There’s something I find really unsettling about the huge, featureless expanse that is the front of “Elegant House”. There are no windows, just hundreds of square feet of unbroken whiteness, with a tiny door guarded by someone in uniform. Either its some kind of demon-haunted hellmouth, where hungry patrons are lured into a horrifying netherworld, or it’s a front for a secret CIA torture facility. Either way, I really hope the Keanes stop by for dinner, obviously.

Herb and Jamaal, 8/18/07

“And by ‘old adage’, I clearly mean ‘rambling bit of blather I made up to stretch over three panels worth of thought balloons.'”

Today’s strip pretty much solves the debate over Rev. Croom’s denominational affiliation. Obviously he’s part of the Anglican Communion, which requires its clerics to use Commonwealth English grammatical constructions such as “in hospital,” “at university,” and “in ministry.”
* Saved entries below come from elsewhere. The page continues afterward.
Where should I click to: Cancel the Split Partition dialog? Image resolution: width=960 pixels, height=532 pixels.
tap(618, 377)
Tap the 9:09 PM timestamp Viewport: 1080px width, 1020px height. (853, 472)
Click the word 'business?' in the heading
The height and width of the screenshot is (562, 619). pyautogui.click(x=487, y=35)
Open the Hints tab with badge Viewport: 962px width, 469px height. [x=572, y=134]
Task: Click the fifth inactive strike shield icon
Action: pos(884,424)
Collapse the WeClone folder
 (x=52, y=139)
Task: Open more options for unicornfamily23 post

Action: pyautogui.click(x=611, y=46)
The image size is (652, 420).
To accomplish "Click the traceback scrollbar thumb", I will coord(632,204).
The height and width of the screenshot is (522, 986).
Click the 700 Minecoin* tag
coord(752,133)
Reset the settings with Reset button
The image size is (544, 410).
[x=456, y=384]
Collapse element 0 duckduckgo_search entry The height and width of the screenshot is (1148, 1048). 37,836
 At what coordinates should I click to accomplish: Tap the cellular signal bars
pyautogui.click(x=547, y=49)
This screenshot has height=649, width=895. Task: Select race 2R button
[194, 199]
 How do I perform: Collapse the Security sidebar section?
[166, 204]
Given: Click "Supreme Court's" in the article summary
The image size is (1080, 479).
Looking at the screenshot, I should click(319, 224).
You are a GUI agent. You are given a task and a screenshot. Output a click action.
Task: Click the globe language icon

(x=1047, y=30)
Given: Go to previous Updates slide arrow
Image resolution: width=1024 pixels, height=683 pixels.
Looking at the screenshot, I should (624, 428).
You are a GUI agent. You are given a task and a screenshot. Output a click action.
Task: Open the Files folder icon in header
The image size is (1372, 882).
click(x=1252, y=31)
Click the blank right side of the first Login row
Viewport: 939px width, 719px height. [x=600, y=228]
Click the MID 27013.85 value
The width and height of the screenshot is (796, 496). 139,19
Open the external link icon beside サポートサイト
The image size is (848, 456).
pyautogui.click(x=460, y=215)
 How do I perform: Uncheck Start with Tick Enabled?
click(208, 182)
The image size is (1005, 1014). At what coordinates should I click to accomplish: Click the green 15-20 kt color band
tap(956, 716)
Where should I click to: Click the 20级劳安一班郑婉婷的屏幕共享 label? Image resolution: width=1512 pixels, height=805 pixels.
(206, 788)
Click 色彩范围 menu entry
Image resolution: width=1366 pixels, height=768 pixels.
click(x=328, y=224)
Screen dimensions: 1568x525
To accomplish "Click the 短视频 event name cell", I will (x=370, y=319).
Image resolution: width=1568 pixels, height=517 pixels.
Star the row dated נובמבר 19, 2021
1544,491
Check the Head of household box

They’ll Do It Every Time, 8/18/07

Congrats to faithful Comics Curmudgeon reader Dean Booth, who got a sweater vest and an “urge” in his very own TDIET! Perhaps Dean can explain just what the motion line or planetary ring or whatever it is wrapping from around his shoulder all the way to the front Annoyia’s chest is supposed to represent. I’m fairly disturbed by the fact that little junior is grinning as the Dean stand-in clenches his fist and steam begins to rise from beneath his collar. Apparently there’s nothing he enjoys watching more than a little domestic dispute! Homeside fun and games, indeed.